All of that said, though? The truth of the matter was this: as much as I knew what I was thinking and feeling and saying was kind of stupid, there was a part of me that really did feel like the US is better than the PRC. Yeah, I know it sounds hokey and schmaltzy and other words ending in “y” that have been made up, but there it is. And what it came down to was this:

When the PRC got together to celebrate their birthday, it was all about the weapons and the guns and the marching and soldiers. All about the force and the power and the showing of strength. All about money and the government. Non-military weren’t even allowed into Tiananmen Square for the parade--they had to stay home and watch it on TV.

And in the US, when we celebrate our birthday? It’s all about junior high marching bands playing “Copacabana” out of tune, and eight-year-old girls in hoop skirts tap dancing, and old men in VA hats waving from the backs of station wagons. And when the parade is over, we all go home and gather with our families.

Geez, I can’t even believe how dorky this sounds, but there you have it: given the choice between monetary stability and military might, and going home for a half-raw, semi-burnt hotdog and lime Jell-O with pineapples in it, I’ll take the Jell-O every time.

What a doof, huh?

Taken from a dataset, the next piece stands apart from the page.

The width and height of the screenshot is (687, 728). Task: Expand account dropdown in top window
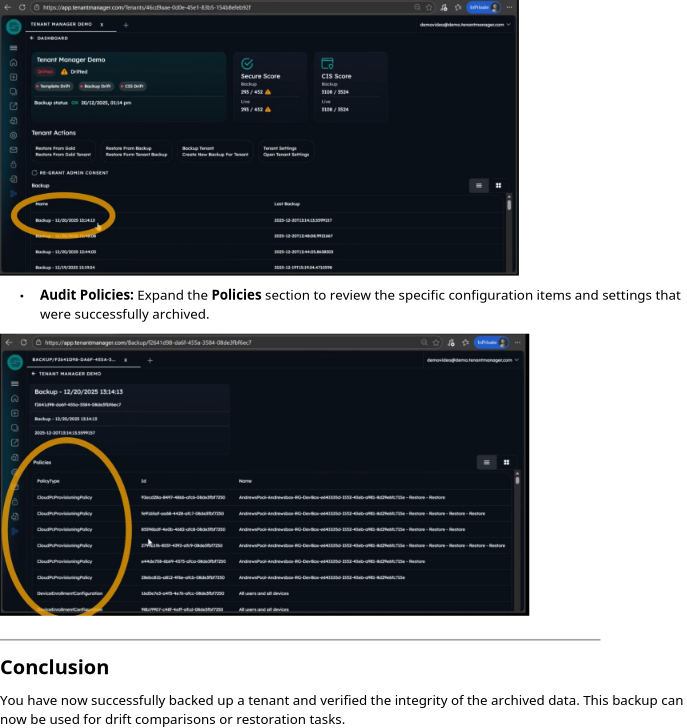pos(509,24)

I mean seriously, how lame can you get, especially for a guy who just spent 700 words railing about mindless, boob-brained, sentimental patriotism.

But you know what?

She’s my sister.


Note: This post, even more than most of my posts, is my own personal, stupid, uniformed opinion, and in no way reflects the views of the Fulbright organization, the American government, or those sexy Chinese soldiers in their white go-go boots.